Brief Encounter, hayatındaki tek eğlencesi hafta sonları ev alışverişine gitmek olan evli ve iki çocuk annesi ev hanımı Laura ile şehir merkezinde doktorluk yapan evli ve iki çocuk babası çarkın diğer dişlisi Alec’in tren garında karşılaşmasıyla başlar. Sıradan bir dostluk olarak başlayan ilişkinin yapılanmasına ve gelişmesine bizzat şahit olduğumuz gibi aynı zamanda bu dostluğun vazgeçilemeyen bir aşka evirildiğine de tanık oluruz.

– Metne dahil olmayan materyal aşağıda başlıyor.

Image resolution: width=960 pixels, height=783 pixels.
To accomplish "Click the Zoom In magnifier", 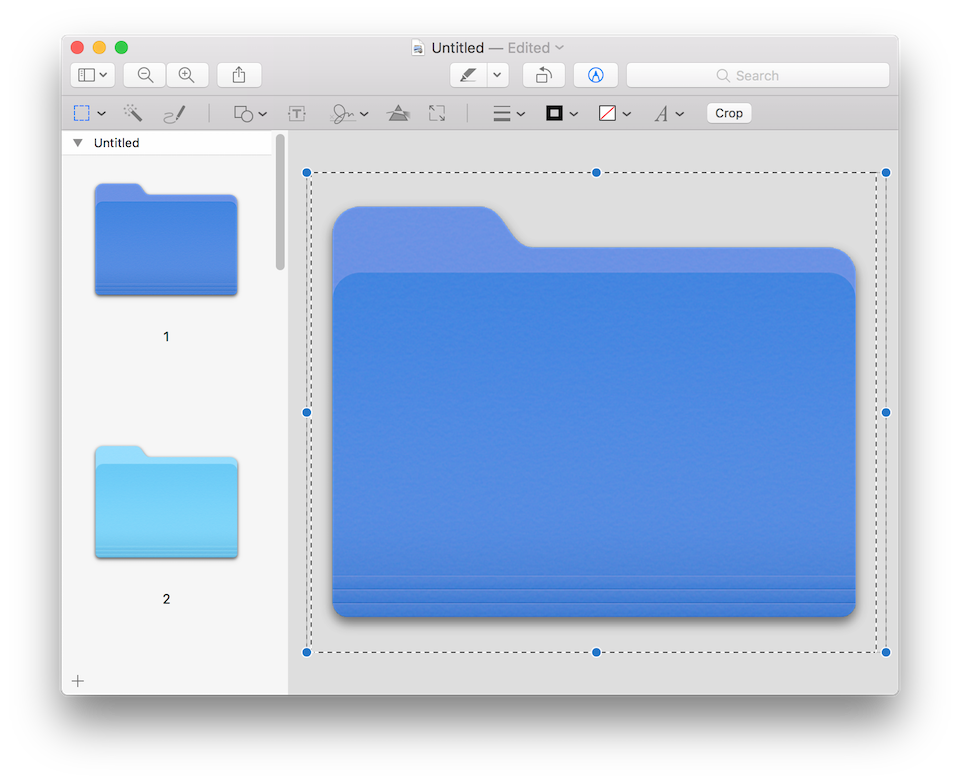I will tap(187, 75).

Ana karakterlerimiz kendi hikayelerinin mutlu sonla bitmeyeceğini bile bile giriyorlar bu yola. Duygularını, birbirlerine duydukları aşkı, kontrol etmek için çabalamıyorlar bile. Hoş, keşke kontrol edilebilse bu duygular. Ama aşk denen hazinenin bedeli de bu işte. Aşkın; kime, nerde, ne, zaman, nasıl karar vereceğini asla tahmin edemiyorsun. Başrollerimizin durumunda da aşk yapmış yine yapacağını, dünyanın eşleştirilmesi en kolay ama bir o kadar da tehlikeli ikilisini zımbalamış birbirine. Eşleştirilme kolaylığından kastım iki karakter de aşağı yukarı aynı şeylerden mustarip, haliyle bu ortak noktalardan konuşacak ve birbirlerine anlatacak çok şey doğuyor bu da birbirlerine yakınlaşmalarını ve sağlam bir temel atmalarını daha kolaylaştırıyor. Tehlikeliden kastım da ikisinin de evli ve çocuklu olması. Geride bırakmak istemedikleri şeyler var ama birbirlerinin olmayı o kadar istiyorlar ki kendileri dışındaki her şey gölgede kalıyor bir süreliğine. Aşk işte.

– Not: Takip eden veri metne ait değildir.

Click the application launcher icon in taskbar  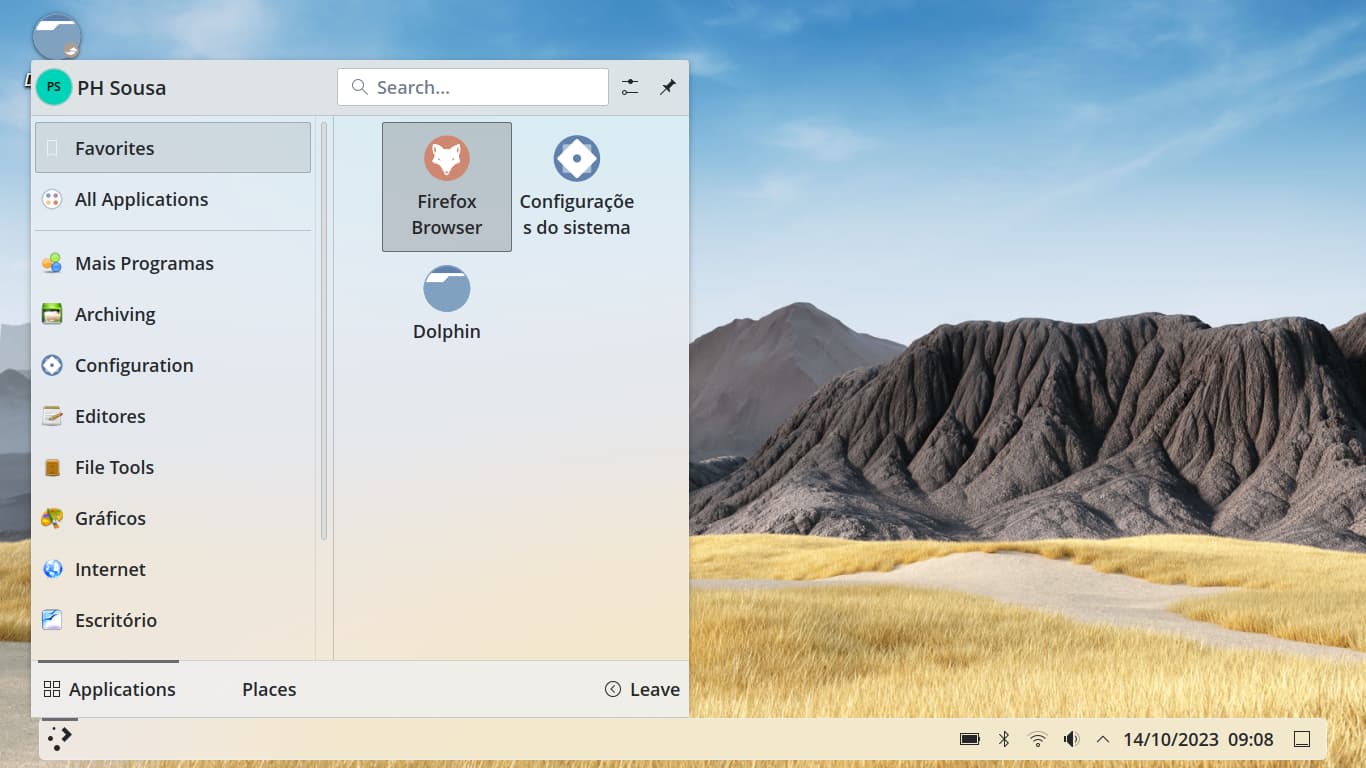[59, 738]
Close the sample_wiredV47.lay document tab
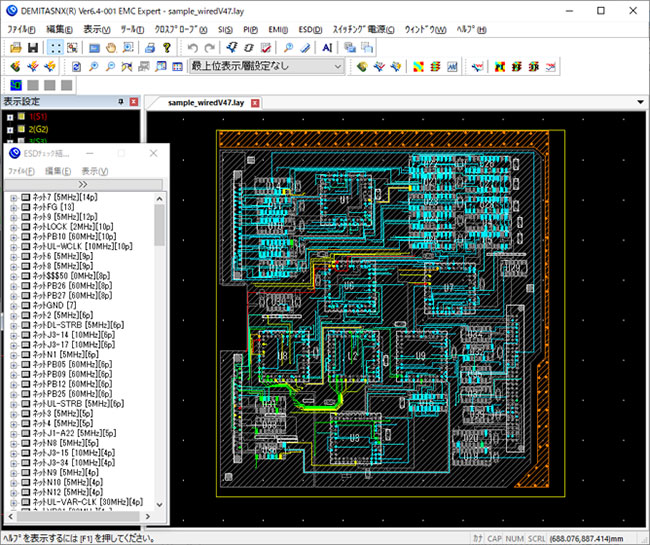Viewport: 650px width, 545px height. [x=254, y=102]
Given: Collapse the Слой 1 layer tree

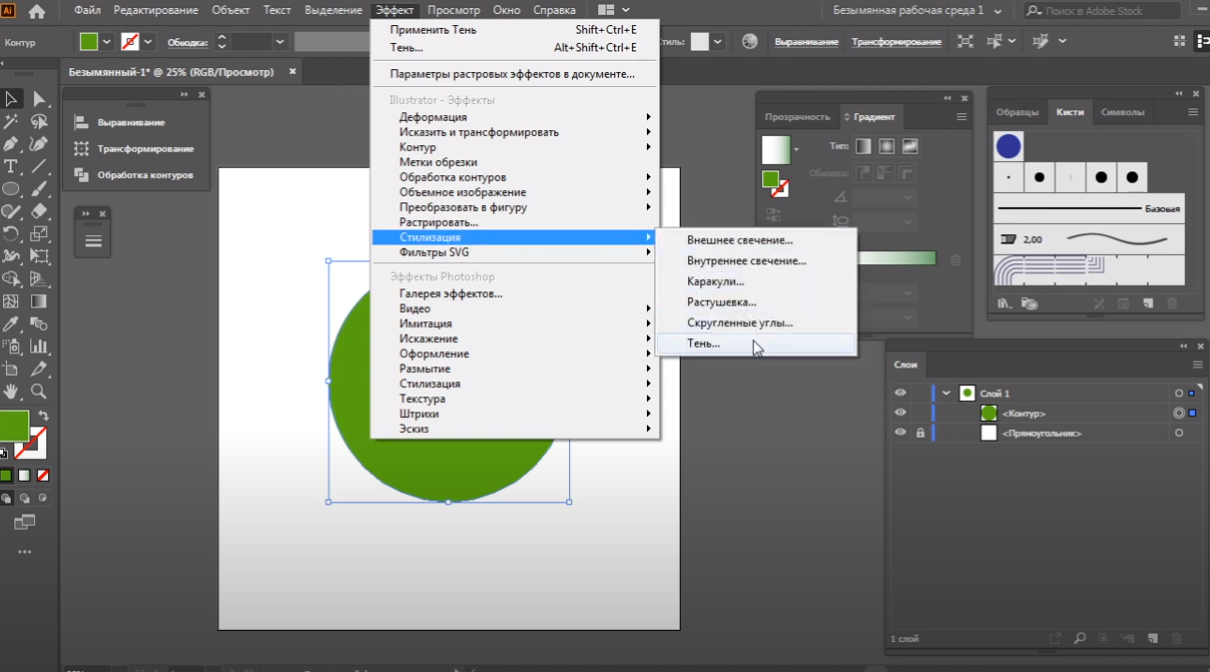Looking at the screenshot, I should [x=946, y=393].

Monoton yaşantılarını az da olsa değiştirebilecek en etkili şey birbirlerine âşık olmaları. Belki de bu yüzden ani ve derin bir çekim hissetmişlerdir birbirlerine karşı. ’’Eksi eksi artı yapar’’ psikolojisiyle başlamışlardır bu ilişkiye. Günün sonunda herkes kendini anlayan ve durumlar karşısında onun yanında olacak birini ister. Kimi ne için suçlayabilirsiniz ki?

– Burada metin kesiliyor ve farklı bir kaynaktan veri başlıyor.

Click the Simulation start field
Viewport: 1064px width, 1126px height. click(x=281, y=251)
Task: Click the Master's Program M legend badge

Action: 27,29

“I do love you, so very much. I love you with all my heart and soul.”
“I want to die. If only I could die…”
“If you’d die, you’d forget me. I want to be remembered.”
Aslında çok basit bir sahnenin beni böylesine etkileyebileceğini hiç düşünmezdim doğrusu. Brief Encounter, duygu yüklü sahnelerinin vuruculuğunu tamamen hikâye anlatıcılığına borçlu. Aynı sahneyi iki defa sunarak senaryonun gücünü tekrar gözler önüne seriyor.
Yine son sahne üzerinden gideceğim ama gerçekten övülmeyi hak ediyor. Farklı şartlar altında yaşanabilecek onca şey başrollerin zihninde asla yaşanmayacak birer anı olarak kalıyor rüya gibi geçen haftaların sonunda. Birlikte oldukları her an içlerinde yeşeren taze ve çocuksu heyecanın yerini yine sıkıcı, eski ve sıradan yetişkinler alıyor, eskisi gibi etrafa umutsuzluk ve bıkkınlık yaymaya devam ediyorlar. Birbirlerine duydukları aşkın onları dönüştürdüğü genç aşıklardan eser kalmıyor.
Öyle biriyle tanışırsınız ki çok kısa bir sürede -o süre o kadar kısadır ki siz de ne olup bittiğini anlayamazsınız- istemsizce hayatınızın merkezi haline gelir. Sürekli tesadüflerin sizi bir araya getirmesini beklersiniz; köşe başında karşılaşmak, ufak da olsa bir iletişimde bulunmak, zaman geçirmek, onu tanımak istersiniz. Herkesin hayatından bir kere o kuyrukluyıldız geçmiştir. Doğru zaman, doğru yer ve doğru kişiyse hayatınızın ta ortasına bir göktaşı gibi oturur. Bu saydıklarımdan en az biri tutmamışsa o kuyrukluyıldız da tutunamayıp gözünüzün önünden büyüleyici bir masal gibi geçip gider. Başrollerimiz de birbirlerinin hayatından geçen iki kuyruklu yıldız görevi görüyor. Tabii onların durumunda ikisinin de kaçırdığı uzun, korkutucu birer tren.